■ Provided text
------------

DISTRIBUTED DATABASES

Definition: Database stored across multiple sites connected by network

Types:

Homogeneous: Same DBMS at all sites
Heterogeneous: Different DBMS at different sites

Data Distribution:

1. Fragmentation:

Horizontal:

  • Split rows
  • Example: Customers_East, Customers_West

Vertical:

  • Split columns
  • Example: Employee_Public(ID, Name), Employee_Private(ID, Salary)

Hybrid:

  • Both horizontal and vertical

2. Replication:

Full Replication:

  • Complete copy at each site
  • Fast reads, slow writes
  • High availability

Partial Replication:

  • Some fragments replicated
  • Balance availability and cost

No Replication:

  • Each fragment at one site only
  • Fragmentation only

Advantages:

  • Local autonomy
  • Improved performance (data locality)
  • Improved reliability (no single point of failure)
  • Easier expansion

Challenges:

  • Distributed query processing
  • Distributed transaction management
  • Maintaining consistency (replication)

------------

■ Data extract
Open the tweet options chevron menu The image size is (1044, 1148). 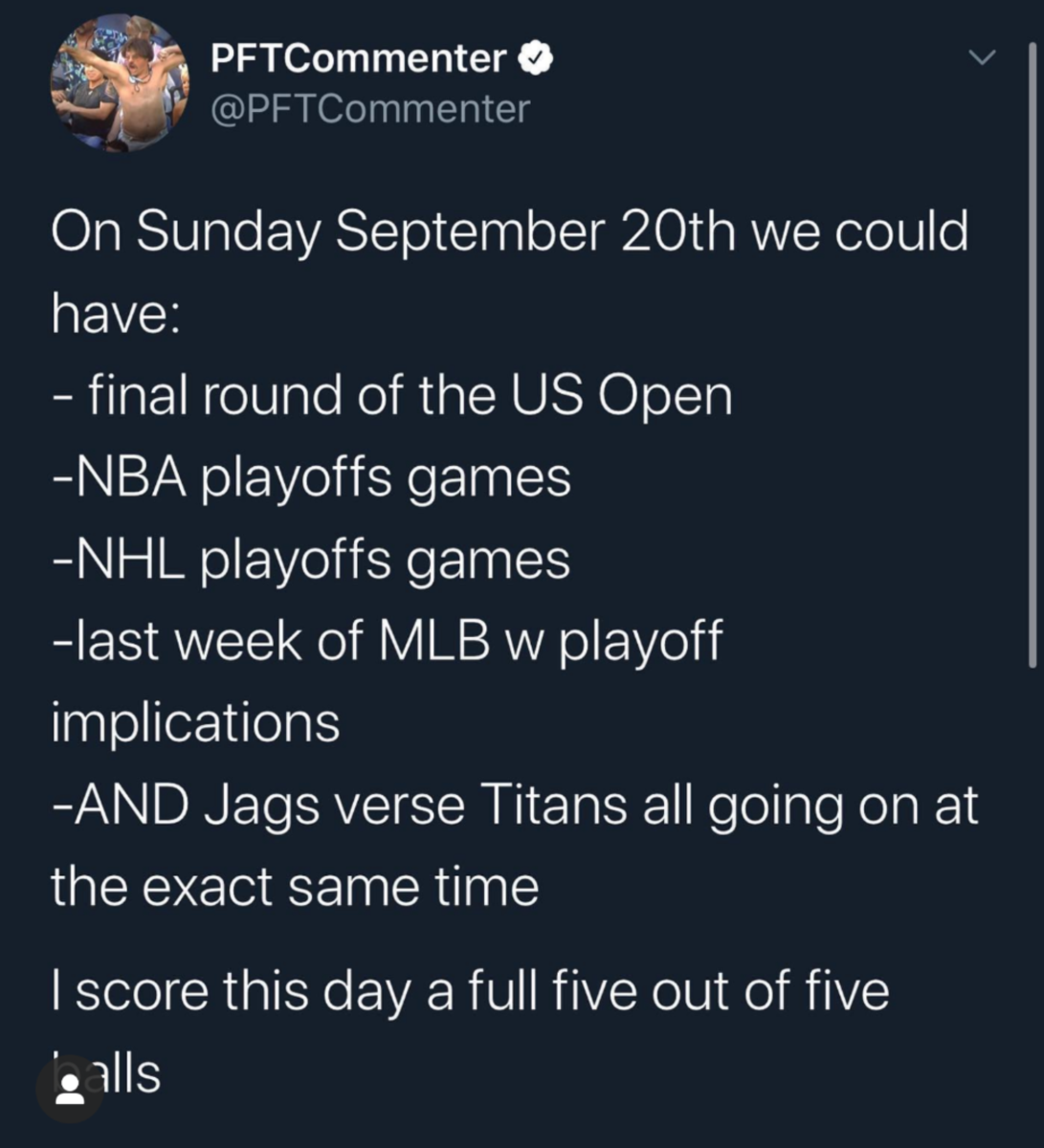[x=982, y=58]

------------

■ To do
(1) Answer these questions using the text on distributed databases.
(a) How does a homogeneous distributed database differ from a heterogeneous one?
(b) What does full replication do to the speed of reads and writes?
(c) Which advantage comes with "no single point of failure"?
(2) List every advantage of distributed databases that the text on distributed databases gives.

■ Exercise answers
(1)
(a) A homogeneous one uses the same DBMS at all sites. A heterogeneous one uses different DBMS at different sites.
(b) Reads are fast and writes are slow.
(c) Improved reliability.

(2)
- Local autonomy
- Improved performance (data locality)
- Improved reliability (no single point of failure)
- Easier expansion